Dive Brief:
- Tenet Healthcare is looking into strategic business options, including a possible sale, The Wall Street Journal reported. The company is working with investment banks to explore options and set up meetings with potential purchasers, according to people familiar with the matter, WSJ reported.
- The for-profit chain is facing activist-investor pressure as Camber Capital purchased 5.7 million shares of Tenet in August, giving them a 5.7% stake in the Dallas-based health system.
- The company has experience a shake-up both at an executive and board level. CEO Trevor Fetter announced he will step down in March, and two board members recently resigned citing "irreconcilable differences regarding significant matters impacting Tenet and its stakeholders."
Dive Insight:
With Tenet is in need of a financial upswing, it will be interesting to see who might purchase the company if a deal is made.
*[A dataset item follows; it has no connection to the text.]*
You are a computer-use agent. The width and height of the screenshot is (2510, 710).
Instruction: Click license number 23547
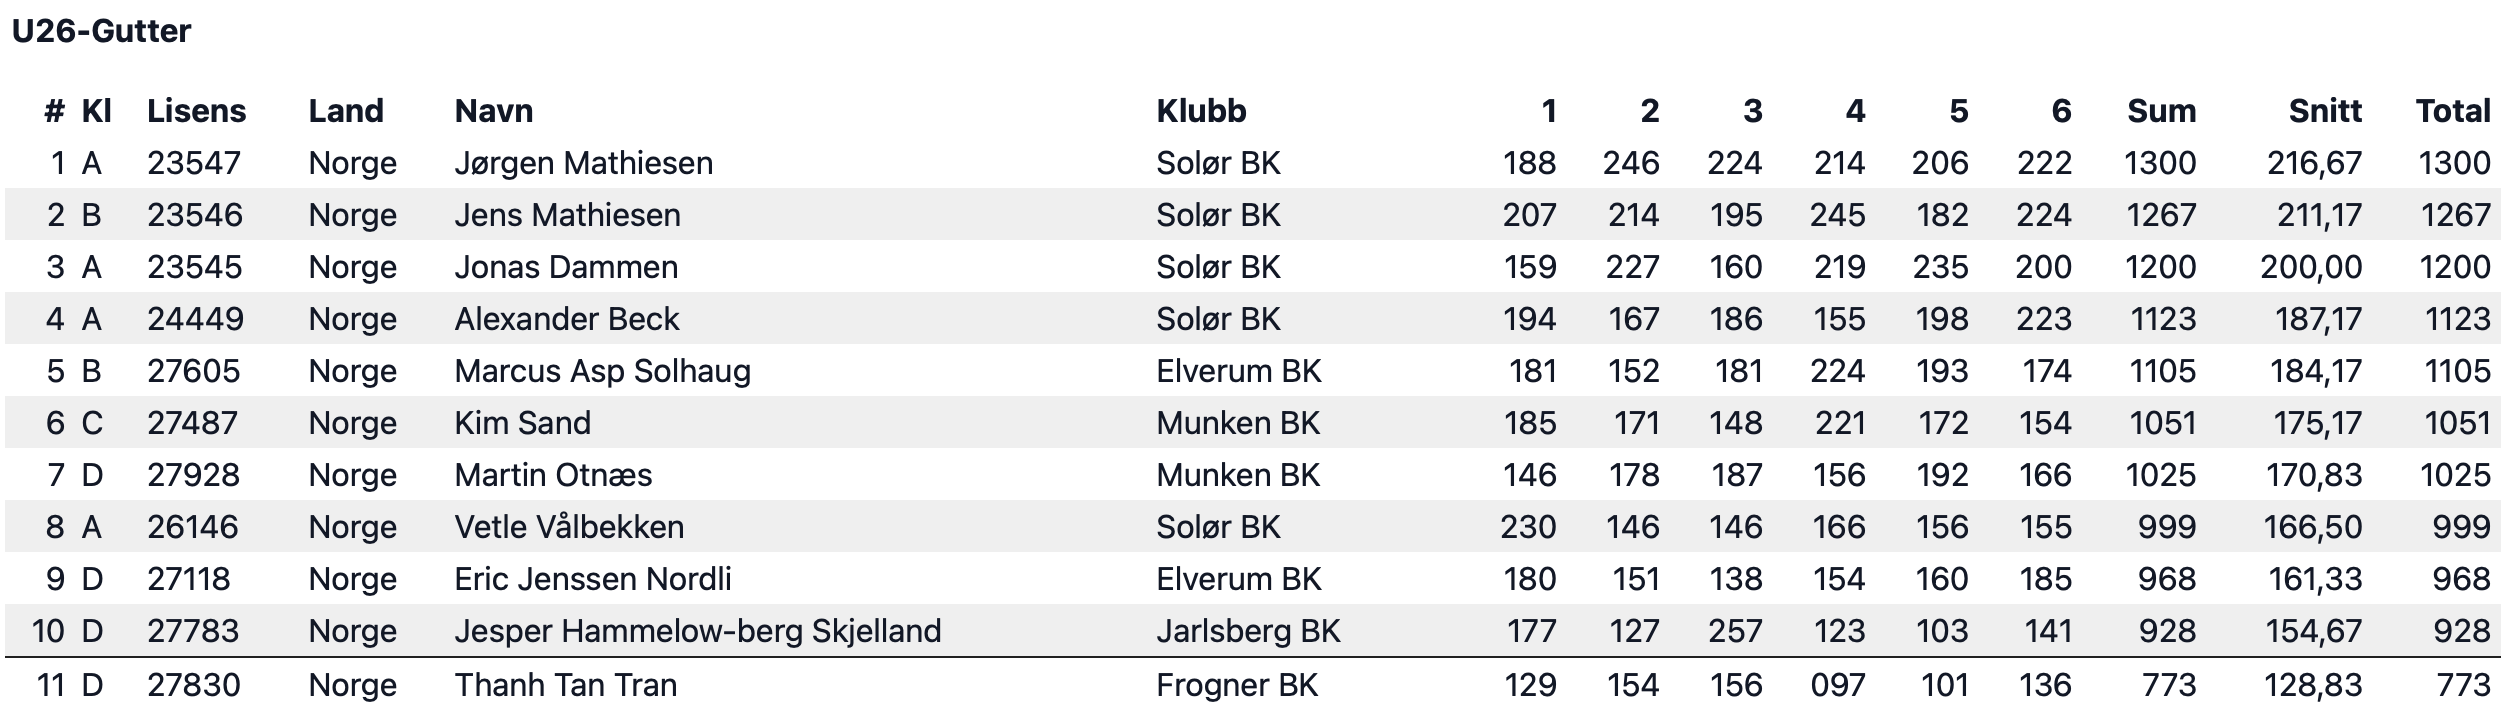(x=194, y=163)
Few details have been provided over the potential deal, but the for-profit, according to the WSJ, has more than $15 million in debt and has a market value of $1.6 billion.
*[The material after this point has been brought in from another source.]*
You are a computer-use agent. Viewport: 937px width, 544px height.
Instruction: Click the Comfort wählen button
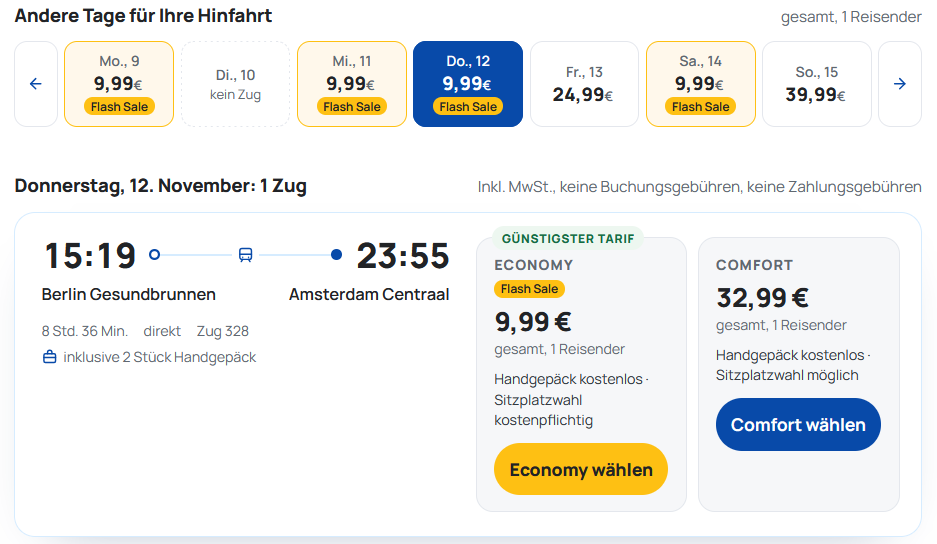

Last quarter found the company disclosing a net loss of $56 million, in part due to weaker-than-expected patient volumes. "We are not surprised by these results and view the admissions growth headwinds facing the hospital sector as longer-term issues that will not be solved in the coming quarters," Piper Jaffray analyst Sarah James stated at the time of the earnings report in August.
In order to curb some financial losses and inject a stream of capital, Fetter announced Tenet plans to sell eight U.S. hospitals in four markets and all nine U.K. facilities to reduce debt. Fetter said the move should yield between $900 million and $1 billion.
The idea of a sale is interesting, but one overarching question would be who will purchase the company, which runs and operates about 500 care delivery facilities. Tenet's stock is down from $23.25 per share a year ago to $16.24 per share at the close of business on Wednesday. Another beleaguered hospital operator, Community Health Systems, has been performing poorly financially. Most hospitals are facing declining or flattening reimbursements and weak organic patient growth. Tenet has many facilities, but that could prove to be a difficult selling point under the stark reality that the hospital business is currently tough.